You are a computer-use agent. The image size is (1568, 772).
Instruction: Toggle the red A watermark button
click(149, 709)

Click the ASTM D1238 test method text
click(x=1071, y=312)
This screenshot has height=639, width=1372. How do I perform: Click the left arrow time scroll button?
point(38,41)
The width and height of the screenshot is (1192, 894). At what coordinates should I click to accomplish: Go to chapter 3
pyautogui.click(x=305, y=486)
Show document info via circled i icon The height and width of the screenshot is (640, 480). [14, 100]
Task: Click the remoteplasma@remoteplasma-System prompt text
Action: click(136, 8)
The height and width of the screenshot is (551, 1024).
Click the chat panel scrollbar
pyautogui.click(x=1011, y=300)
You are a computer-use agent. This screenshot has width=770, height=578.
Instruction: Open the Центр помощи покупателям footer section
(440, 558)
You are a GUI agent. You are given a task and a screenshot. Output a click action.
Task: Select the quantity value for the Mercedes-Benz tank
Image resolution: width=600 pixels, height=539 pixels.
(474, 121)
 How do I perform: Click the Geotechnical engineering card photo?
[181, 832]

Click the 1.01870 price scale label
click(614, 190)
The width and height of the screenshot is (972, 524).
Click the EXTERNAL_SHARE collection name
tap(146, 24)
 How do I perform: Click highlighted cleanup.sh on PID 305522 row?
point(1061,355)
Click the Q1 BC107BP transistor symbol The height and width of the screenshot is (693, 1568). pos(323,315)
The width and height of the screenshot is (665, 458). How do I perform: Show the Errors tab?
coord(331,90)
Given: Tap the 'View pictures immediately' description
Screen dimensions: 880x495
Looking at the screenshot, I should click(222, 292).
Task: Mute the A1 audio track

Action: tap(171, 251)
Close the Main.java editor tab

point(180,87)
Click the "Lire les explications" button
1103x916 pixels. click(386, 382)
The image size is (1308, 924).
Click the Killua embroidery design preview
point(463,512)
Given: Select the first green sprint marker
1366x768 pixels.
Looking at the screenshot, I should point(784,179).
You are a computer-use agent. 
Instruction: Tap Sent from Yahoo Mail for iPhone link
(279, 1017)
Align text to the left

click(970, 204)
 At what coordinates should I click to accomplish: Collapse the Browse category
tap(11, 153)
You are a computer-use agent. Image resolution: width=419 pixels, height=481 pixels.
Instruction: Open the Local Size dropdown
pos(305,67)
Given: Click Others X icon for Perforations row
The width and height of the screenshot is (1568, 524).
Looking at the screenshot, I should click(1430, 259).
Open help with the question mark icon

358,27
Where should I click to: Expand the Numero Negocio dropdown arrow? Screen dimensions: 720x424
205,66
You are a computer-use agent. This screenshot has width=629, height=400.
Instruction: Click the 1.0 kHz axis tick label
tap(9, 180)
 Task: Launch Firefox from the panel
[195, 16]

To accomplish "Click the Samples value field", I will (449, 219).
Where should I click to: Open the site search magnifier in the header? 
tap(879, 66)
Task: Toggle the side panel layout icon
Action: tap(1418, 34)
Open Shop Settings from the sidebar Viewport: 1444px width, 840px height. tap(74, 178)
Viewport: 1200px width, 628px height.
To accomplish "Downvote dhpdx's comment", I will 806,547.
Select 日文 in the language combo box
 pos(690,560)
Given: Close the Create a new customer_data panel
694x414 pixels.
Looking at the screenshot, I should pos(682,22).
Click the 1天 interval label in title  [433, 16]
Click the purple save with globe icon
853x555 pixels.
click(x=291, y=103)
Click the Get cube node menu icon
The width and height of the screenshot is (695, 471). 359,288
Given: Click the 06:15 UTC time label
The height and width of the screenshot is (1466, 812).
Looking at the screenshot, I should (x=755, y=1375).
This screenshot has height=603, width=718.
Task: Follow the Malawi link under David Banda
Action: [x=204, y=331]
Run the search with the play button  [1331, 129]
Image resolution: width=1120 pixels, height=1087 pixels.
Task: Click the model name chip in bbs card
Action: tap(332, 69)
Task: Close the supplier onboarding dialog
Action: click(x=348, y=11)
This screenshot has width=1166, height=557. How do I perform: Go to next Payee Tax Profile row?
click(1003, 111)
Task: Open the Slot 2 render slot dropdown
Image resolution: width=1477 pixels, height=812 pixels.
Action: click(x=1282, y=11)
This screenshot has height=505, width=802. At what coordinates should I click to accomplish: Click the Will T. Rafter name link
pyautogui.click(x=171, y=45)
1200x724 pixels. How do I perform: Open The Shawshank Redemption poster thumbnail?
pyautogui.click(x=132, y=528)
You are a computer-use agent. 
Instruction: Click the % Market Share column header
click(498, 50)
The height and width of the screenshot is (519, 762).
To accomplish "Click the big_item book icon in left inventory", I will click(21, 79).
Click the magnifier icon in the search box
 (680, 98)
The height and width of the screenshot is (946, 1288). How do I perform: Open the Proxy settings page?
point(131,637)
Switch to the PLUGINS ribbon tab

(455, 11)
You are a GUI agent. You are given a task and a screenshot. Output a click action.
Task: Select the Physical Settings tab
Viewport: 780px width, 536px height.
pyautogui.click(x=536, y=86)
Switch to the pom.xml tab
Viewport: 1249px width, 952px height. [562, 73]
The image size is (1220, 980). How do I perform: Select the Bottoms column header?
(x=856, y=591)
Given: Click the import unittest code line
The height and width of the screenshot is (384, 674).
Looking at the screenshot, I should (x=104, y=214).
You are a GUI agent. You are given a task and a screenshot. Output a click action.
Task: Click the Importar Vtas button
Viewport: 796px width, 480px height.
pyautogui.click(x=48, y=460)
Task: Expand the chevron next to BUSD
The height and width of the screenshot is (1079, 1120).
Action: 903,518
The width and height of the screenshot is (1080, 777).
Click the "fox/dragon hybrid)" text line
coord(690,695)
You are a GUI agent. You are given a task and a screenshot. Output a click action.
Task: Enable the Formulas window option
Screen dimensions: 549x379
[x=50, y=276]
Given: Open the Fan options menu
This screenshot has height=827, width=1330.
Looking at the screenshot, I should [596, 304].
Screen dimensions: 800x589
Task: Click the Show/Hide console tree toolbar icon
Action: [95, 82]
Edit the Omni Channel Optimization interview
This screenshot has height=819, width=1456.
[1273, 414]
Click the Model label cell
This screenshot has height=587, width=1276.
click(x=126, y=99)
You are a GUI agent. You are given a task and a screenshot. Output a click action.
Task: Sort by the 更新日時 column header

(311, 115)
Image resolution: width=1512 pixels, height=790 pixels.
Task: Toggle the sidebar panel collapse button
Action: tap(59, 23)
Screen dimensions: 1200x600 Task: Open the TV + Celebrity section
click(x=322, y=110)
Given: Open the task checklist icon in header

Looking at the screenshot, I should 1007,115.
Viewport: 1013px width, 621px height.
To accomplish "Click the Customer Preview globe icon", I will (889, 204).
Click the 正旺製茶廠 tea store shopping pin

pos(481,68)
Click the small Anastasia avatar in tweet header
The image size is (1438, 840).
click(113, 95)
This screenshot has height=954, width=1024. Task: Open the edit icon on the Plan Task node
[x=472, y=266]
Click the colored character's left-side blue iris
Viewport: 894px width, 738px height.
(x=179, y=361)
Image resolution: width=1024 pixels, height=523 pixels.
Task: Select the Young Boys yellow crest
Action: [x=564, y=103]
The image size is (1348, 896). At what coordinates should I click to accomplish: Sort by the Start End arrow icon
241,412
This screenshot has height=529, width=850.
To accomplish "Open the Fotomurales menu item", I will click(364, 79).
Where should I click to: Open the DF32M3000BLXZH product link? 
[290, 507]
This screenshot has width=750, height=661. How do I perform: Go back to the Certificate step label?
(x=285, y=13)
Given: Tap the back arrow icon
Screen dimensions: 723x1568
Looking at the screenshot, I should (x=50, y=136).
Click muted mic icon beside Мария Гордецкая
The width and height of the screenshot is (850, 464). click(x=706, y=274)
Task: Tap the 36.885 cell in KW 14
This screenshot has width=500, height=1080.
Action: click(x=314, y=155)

## Work required
In the answer, each entry from the listing must be transcribed exactly.

## Finished task
You are a computer-use agent. The image size is (1568, 772).
Instruction: Toggle the red A watermark button
click(149, 709)

Click the ASTM D1238 test method text
click(x=1071, y=312)
This screenshot has height=639, width=1372. How do I perform: Click the left arrow time scroll button?
point(38,41)
The width and height of the screenshot is (1192, 894). At what coordinates should I click to accomplish: Go to chapter 3
pyautogui.click(x=305, y=486)
Show document info via circled i icon The height and width of the screenshot is (640, 480). [14, 100]
Task: Click the remoteplasma@remoteplasma-System prompt text
Action: click(136, 8)
The height and width of the screenshot is (551, 1024).
Click the chat panel scrollbar
pyautogui.click(x=1011, y=300)
You are a computer-use agent. This screenshot has width=770, height=578.
Instruction: Open the Центр помощи покупателям footer section
(440, 558)
You are a GUI agent. You are given a task and a screenshot. Output a click action.
Task: Select the quantity value for the Mercedes-Benz tank
Image resolution: width=600 pixels, height=539 pixels.
(474, 121)
 How do I perform: Click the Geotechnical engineering card photo?
[181, 832]

Click the 1.01870 price scale label
click(614, 190)
The width and height of the screenshot is (972, 524).
Click the EXTERNAL_SHARE collection name
tap(146, 24)
 How do I perform: Click highlighted cleanup.sh on PID 305522 row?
point(1061,355)
Click the Q1 BC107BP transistor symbol The height and width of the screenshot is (693, 1568). pos(323,315)
The width and height of the screenshot is (665, 458). How do I perform: Show the Errors tab?
coord(331,90)
Given: Tap the 'View pictures immediately' description
Screen dimensions: 880x495
Looking at the screenshot, I should click(222, 292).
Task: Mute the A1 audio track

Action: tap(171, 251)
Close the Main.java editor tab

point(180,87)
Click the "Lire les explications" button
1103x916 pixels. click(386, 382)
The image size is (1308, 924).
Click the Killua embroidery design preview
point(463,512)
Given: Select the first green sprint marker
1366x768 pixels.
Looking at the screenshot, I should point(784,179).
You are a computer-use agent. 
Instruction: Tap Sent from Yahoo Mail for iPhone link
(279, 1017)
Align text to the left

click(970, 204)
 At what coordinates should I click to accomplish: Collapse the Browse category
tap(11, 153)
You are a computer-use agent. Image resolution: width=419 pixels, height=481 pixels.
Instruction: Open the Local Size dropdown
pos(305,67)
Given: Click Others X icon for Perforations row
The width and height of the screenshot is (1568, 524).
Looking at the screenshot, I should click(1430, 259).
Open help with the question mark icon

358,27
Where should I click to: Expand the Numero Negocio dropdown arrow? Screen dimensions: 720x424
205,66
You are a computer-use agent. This screenshot has width=629, height=400.
Instruction: Click the 1.0 kHz axis tick label
tap(9, 180)
 Task: Launch Firefox from the panel
[195, 16]

To accomplish "Click the Samples value field", I will (449, 219).
Where should I click to: Open the site search magnifier in the header? 
tap(879, 66)
Task: Toggle the side panel layout icon
Action: tap(1418, 34)
Open Shop Settings from the sidebar Viewport: 1444px width, 840px height. tap(74, 178)
Viewport: 1200px width, 628px height.
To accomplish "Downvote dhpdx's comment", I will 806,547.
Select 日文 in the language combo box
 pos(690,560)
Given: Close the Create a new customer_data panel
694x414 pixels.
Looking at the screenshot, I should pos(682,22).
Click the 1天 interval label in title  [433, 16]
Click the purple save with globe icon
853x555 pixels.
click(x=291, y=103)
Click the Get cube node menu icon
The width and height of the screenshot is (695, 471). 359,288
Given: Click the 06:15 UTC time label
The height and width of the screenshot is (1466, 812).
Looking at the screenshot, I should (x=755, y=1375).
This screenshot has height=603, width=718.
Task: Follow the Malawi link under David Banda
Action: [x=204, y=331]
Run the search with the play button  [1331, 129]
Image resolution: width=1120 pixels, height=1087 pixels.
Task: Click the model name chip in bbs card
Action: tap(332, 69)
Task: Close the supplier onboarding dialog
Action: click(x=348, y=11)
This screenshot has width=1166, height=557. How do I perform: Go to next Payee Tax Profile row?
click(1003, 111)
Task: Open the Slot 2 render slot dropdown
Image resolution: width=1477 pixels, height=812 pixels.
Action: click(x=1282, y=11)
This screenshot has height=505, width=802. At what coordinates should I click to accomplish: Click the Will T. Rafter name link
pyautogui.click(x=171, y=45)
1200x724 pixels. How do I perform: Open The Shawshank Redemption poster thumbnail?
pyautogui.click(x=132, y=528)
You are a computer-use agent. 
Instruction: Click the % Market Share column header
click(498, 50)
The height and width of the screenshot is (519, 762).
To accomplish "Click the big_item book icon in left inventory", I will click(21, 79).
Click the magnifier icon in the search box
 (680, 98)
The height and width of the screenshot is (946, 1288). How do I perform: Open the Proxy settings page?
point(131,637)
Switch to the PLUGINS ribbon tab

(455, 11)
You are a GUI agent. You are given a task and a screenshot. Output a click action.
Task: Select the Physical Settings tab
Viewport: 780px width, 536px height.
pyautogui.click(x=536, y=86)
Switch to the pom.xml tab
Viewport: 1249px width, 952px height. [562, 73]
The image size is (1220, 980). How do I perform: Select the Bottoms column header?
(x=856, y=591)
Given: Click the import unittest code line
The height and width of the screenshot is (384, 674).
Looking at the screenshot, I should (x=104, y=214).
You are a GUI agent. You are given a task and a screenshot. Output a click action.
Task: Click the Importar Vtas button
Viewport: 796px width, 480px height.
pyautogui.click(x=48, y=460)
Task: Expand the chevron next to BUSD
The height and width of the screenshot is (1079, 1120).
Action: 903,518
The width and height of the screenshot is (1080, 777).
Click the "fox/dragon hybrid)" text line
coord(690,695)
You are a GUI agent. You are given a task and a screenshot. Output a click action.
Task: Enable the Formulas window option
Screen dimensions: 549x379
[x=50, y=276]
Given: Open the Fan options menu
This screenshot has height=827, width=1330.
Looking at the screenshot, I should [596, 304].
Screen dimensions: 800x589
Task: Click the Show/Hide console tree toolbar icon
Action: [95, 82]
Edit the Omni Channel Optimization interview
This screenshot has height=819, width=1456.
[1273, 414]
Click the Model label cell
This screenshot has height=587, width=1276.
click(x=126, y=99)
You are a GUI agent. You are given a task and a screenshot. Output a click action.
Task: Sort by the 更新日時 column header

(311, 115)
Image resolution: width=1512 pixels, height=790 pixels.
Task: Toggle the sidebar panel collapse button
Action: tap(59, 23)
Screen dimensions: 1200x600 Task: Open the TV + Celebrity section
click(x=322, y=110)
Given: Open the task checklist icon in header

Looking at the screenshot, I should 1007,115.
Viewport: 1013px width, 621px height.
To accomplish "Click the Customer Preview globe icon", I will (889, 204).
Click the 正旺製茶廠 tea store shopping pin

pos(481,68)
Click the small Anastasia avatar in tweet header
The image size is (1438, 840).
click(113, 95)
This screenshot has height=954, width=1024. Task: Open the edit icon on the Plan Task node
[x=472, y=266]
Click the colored character's left-side blue iris
Viewport: 894px width, 738px height.
(x=179, y=361)
Image resolution: width=1024 pixels, height=523 pixels.
Task: Select the Young Boys yellow crest
Action: [x=564, y=103]
The image size is (1348, 896). At what coordinates should I click to accomplish: Sort by the Start End arrow icon
241,412
This screenshot has height=529, width=850.
To accomplish "Open the Fotomurales menu item", I will click(364, 79).
Where should I click to: Open the DF32M3000BLXZH product link? 
[290, 507]
This screenshot has width=750, height=661. How do I perform: Go back to the Certificate step label?
(x=285, y=13)
Given: Tap the back arrow icon
Screen dimensions: 723x1568
Looking at the screenshot, I should (x=50, y=136).
Click muted mic icon beside Мария Гордецкая
The width and height of the screenshot is (850, 464). click(x=706, y=274)
Task: Tap the 36.885 cell in KW 14
This screenshot has width=500, height=1080.
Action: click(x=314, y=155)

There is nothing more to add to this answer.